The point is the UV filter is mostly going to protect against things like water, dust, sand etc... Ergo light material and low levels of liquids (eg spray). Where those materials are abrasive (eg salt water or sand) it does indeed give you a nice safe surface that you can wipe clean without worry about scratches appearing on your lens. In that case the filter (UV/Clear glass) is giving you a real protection.
But it can't protect against impacts - it shatters far earlier than the front element would which increase damage potential, whilst also not really offering any practical protection against any impact that would otherwise damage the lens elsewhere. 


They are not useless, but they are not offering much if any real protection against any serious impacts. 






As for myself and filters I use a circular polarizer as the effect of cutting out reflections can't be mirrored in editing. I'd also use Neutral Density filters and Graduated ND filters if I had them. Whilst some of the effects those filters make can be mirrored in editing and some can be superior*, there are cases (eg blurry water) where you cannot get the effect without the filter (blurry water being a case where an ND filter cuts light entering the lens, letting you use a slower shutter speed - esp if you wanted to use a wider aperture for creative reasons and/or the ambient light is still too high even if you choose a smaller aperture)

*eg an ND Grad can be great at exposing sea and sky in a single frame with both properly exposed, which can be very pleasing to achieve.

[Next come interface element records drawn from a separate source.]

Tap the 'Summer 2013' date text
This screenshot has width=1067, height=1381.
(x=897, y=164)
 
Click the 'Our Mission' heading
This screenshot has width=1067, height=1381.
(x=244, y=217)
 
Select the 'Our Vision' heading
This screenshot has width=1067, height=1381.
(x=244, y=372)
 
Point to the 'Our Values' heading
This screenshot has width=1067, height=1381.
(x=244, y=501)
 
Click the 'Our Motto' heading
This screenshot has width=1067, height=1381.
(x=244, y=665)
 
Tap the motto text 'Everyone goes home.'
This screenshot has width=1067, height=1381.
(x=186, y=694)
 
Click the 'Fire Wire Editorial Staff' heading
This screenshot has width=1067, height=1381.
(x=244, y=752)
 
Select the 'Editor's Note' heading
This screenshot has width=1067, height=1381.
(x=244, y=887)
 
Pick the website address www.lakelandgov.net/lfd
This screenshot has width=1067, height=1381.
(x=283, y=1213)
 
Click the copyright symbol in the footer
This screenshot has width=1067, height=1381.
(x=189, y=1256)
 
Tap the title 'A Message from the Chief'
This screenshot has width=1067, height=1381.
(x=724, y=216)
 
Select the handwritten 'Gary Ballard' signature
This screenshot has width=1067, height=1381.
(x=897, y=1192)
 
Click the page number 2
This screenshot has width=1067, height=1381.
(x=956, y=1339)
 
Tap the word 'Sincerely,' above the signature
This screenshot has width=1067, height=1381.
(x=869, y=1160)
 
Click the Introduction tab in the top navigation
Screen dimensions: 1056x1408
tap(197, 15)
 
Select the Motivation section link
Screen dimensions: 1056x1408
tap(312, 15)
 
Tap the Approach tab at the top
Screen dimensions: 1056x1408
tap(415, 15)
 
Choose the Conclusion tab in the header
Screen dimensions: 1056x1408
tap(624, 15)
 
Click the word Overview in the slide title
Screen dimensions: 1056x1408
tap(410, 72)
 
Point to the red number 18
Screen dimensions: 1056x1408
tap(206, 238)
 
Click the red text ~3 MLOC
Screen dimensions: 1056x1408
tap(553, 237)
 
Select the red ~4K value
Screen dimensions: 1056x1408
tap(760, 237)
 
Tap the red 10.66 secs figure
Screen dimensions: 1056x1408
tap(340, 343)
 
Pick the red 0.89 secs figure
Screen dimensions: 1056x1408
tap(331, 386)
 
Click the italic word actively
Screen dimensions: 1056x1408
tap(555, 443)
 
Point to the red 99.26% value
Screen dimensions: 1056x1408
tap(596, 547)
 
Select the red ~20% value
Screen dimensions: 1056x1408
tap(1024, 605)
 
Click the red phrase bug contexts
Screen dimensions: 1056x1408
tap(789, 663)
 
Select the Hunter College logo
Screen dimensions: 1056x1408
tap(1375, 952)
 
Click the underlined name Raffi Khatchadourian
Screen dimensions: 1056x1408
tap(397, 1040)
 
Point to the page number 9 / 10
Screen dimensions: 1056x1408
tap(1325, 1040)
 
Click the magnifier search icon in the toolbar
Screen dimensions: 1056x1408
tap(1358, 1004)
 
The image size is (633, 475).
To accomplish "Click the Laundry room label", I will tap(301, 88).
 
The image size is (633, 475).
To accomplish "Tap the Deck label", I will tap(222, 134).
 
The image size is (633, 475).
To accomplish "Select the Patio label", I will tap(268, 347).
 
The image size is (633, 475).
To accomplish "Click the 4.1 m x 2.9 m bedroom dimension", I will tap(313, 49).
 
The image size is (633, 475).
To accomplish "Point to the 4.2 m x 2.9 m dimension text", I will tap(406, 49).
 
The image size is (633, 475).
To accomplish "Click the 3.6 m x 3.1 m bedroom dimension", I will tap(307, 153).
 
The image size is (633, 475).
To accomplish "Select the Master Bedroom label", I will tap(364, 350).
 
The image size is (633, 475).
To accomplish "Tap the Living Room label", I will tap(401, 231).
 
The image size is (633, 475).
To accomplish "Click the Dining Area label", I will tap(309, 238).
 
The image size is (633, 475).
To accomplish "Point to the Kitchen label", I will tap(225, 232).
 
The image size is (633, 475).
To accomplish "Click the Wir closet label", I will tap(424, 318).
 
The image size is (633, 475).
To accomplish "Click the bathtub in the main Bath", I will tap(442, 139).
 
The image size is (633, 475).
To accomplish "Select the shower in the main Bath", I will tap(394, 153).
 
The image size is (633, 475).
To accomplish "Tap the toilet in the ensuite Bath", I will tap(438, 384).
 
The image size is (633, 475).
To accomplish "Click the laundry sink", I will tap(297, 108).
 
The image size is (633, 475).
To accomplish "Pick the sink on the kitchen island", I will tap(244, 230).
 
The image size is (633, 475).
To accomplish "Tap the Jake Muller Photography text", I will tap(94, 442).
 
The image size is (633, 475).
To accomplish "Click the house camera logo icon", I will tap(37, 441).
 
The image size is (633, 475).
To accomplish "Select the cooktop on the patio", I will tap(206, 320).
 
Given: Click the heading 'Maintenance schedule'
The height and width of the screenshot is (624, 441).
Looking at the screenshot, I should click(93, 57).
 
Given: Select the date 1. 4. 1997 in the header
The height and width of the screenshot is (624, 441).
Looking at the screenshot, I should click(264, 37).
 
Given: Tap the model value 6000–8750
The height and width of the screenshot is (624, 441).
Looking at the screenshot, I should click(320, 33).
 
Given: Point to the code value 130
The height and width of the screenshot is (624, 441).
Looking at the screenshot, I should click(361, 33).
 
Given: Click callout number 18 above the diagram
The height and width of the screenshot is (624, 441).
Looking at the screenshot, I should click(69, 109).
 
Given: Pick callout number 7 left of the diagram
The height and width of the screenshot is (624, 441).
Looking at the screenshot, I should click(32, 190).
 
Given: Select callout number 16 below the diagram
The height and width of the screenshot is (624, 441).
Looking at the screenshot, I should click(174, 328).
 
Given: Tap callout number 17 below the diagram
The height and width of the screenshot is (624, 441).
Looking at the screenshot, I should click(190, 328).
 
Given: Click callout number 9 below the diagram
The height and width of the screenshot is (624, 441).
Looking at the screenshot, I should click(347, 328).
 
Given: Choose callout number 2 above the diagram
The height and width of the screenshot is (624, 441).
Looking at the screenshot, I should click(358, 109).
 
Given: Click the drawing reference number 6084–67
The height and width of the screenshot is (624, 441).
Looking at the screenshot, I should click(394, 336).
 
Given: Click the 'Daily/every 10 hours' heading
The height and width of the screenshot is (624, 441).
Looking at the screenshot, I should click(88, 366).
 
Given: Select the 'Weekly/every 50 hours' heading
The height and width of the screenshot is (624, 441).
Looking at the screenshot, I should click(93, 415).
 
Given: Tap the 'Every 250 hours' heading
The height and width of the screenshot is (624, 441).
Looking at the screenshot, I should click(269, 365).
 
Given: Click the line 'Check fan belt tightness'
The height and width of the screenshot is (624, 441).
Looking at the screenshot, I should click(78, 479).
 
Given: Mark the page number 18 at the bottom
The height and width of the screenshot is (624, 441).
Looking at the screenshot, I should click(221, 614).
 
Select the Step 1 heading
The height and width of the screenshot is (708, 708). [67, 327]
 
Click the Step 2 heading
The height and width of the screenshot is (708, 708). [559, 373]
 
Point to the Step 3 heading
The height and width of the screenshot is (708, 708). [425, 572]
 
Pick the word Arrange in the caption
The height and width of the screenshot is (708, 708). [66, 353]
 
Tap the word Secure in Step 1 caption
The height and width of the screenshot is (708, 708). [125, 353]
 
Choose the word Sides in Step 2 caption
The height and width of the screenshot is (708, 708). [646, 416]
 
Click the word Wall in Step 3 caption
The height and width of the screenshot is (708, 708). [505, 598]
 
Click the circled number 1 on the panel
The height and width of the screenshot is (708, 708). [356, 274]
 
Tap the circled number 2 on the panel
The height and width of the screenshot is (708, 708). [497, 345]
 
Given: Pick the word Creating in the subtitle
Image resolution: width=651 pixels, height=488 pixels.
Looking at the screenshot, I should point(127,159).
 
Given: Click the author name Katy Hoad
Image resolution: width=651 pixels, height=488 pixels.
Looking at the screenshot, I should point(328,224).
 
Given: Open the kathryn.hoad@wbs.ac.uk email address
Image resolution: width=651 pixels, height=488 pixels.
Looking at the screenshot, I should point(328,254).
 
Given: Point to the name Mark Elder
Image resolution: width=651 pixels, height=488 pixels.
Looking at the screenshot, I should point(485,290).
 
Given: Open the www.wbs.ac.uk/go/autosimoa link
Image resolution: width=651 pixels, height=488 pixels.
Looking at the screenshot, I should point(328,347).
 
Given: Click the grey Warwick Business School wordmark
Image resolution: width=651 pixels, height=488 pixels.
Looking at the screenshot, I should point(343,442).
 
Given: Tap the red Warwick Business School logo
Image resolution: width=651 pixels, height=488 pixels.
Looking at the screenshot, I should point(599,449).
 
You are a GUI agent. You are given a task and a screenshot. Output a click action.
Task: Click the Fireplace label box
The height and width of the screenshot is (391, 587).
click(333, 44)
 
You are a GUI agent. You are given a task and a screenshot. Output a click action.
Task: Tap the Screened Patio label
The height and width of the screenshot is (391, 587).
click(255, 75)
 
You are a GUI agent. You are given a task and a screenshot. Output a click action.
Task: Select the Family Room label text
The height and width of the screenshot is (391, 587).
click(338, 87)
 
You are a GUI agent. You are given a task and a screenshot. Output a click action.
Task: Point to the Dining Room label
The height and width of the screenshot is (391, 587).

However two photos and software combining the exposure of both can be superior if you were doing the same type of photo (ergo two differently lit subjects) where the meeting line between the two is very jagged and irregular (eg a landscape with lots of tall and short terrain features at random)


----------



## smoke665 (Oct 25, 2018)

Other then ND and CPL any one else with experience using both CPL and warming/cooling filters. After surgery, I've found the light outside really bright. On the suggestion of a friend I bought some of the "As seen on TV" amber tactical glasses. They took care of the brightness, but the biggest shocker was the difference in details in the shadows, I could now see. I'm wondering if a stacked CPL and warming filter would do the same to a digital sensor.


----------



## 480sparky (Oct 25, 2018)

mrca said:


> So are you  going to pound the front element of an expensive lens  with a hammer?.............


*
Yes.  I have. * And it took a LOT of pounding before it finally succumbed.  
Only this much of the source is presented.